TASK INSTRUCTIONS: Across the whole listing, how many lines hold the word "will"? Reply with the number by itself.
EXERCISE INPUTS: Begin
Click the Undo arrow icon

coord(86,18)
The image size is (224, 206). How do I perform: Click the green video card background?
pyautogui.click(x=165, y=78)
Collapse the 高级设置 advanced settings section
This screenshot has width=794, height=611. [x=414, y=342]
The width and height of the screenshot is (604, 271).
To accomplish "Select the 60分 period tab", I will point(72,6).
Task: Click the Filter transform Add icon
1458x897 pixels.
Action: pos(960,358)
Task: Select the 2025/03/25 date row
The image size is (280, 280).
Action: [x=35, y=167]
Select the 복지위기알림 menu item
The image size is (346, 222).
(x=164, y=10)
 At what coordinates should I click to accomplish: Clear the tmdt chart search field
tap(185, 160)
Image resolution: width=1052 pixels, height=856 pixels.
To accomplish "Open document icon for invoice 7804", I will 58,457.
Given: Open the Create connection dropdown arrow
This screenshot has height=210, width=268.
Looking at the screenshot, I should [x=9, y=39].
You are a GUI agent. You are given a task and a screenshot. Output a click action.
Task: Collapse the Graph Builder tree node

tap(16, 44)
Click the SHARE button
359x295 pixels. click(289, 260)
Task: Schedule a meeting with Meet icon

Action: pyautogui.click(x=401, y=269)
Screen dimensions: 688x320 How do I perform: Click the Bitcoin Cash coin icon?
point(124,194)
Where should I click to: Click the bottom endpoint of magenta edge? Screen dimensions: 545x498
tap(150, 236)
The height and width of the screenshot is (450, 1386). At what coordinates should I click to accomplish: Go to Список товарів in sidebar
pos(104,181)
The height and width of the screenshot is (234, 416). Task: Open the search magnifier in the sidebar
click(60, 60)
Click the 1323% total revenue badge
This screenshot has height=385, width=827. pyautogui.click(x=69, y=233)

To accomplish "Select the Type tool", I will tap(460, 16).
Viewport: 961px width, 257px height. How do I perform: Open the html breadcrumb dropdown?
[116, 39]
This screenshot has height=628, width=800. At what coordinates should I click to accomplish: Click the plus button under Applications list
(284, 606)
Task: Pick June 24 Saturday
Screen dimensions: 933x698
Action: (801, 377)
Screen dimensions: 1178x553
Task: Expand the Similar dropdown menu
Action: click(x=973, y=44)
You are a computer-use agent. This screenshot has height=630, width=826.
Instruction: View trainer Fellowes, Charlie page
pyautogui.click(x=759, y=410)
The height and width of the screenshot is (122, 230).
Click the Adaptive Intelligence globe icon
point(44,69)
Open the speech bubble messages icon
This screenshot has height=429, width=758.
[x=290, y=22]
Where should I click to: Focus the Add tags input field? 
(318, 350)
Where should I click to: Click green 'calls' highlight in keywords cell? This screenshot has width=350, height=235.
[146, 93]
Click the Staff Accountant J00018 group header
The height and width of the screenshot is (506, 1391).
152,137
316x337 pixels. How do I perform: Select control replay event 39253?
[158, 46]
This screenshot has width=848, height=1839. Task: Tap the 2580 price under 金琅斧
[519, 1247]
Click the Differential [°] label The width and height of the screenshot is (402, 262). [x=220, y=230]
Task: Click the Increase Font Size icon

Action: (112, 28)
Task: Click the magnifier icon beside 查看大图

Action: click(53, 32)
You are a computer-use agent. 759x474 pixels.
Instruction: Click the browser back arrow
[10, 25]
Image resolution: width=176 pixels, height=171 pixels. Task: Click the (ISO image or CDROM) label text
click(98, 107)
EXERCISE INPUTS: End
WRITTEN RESPONSE: 3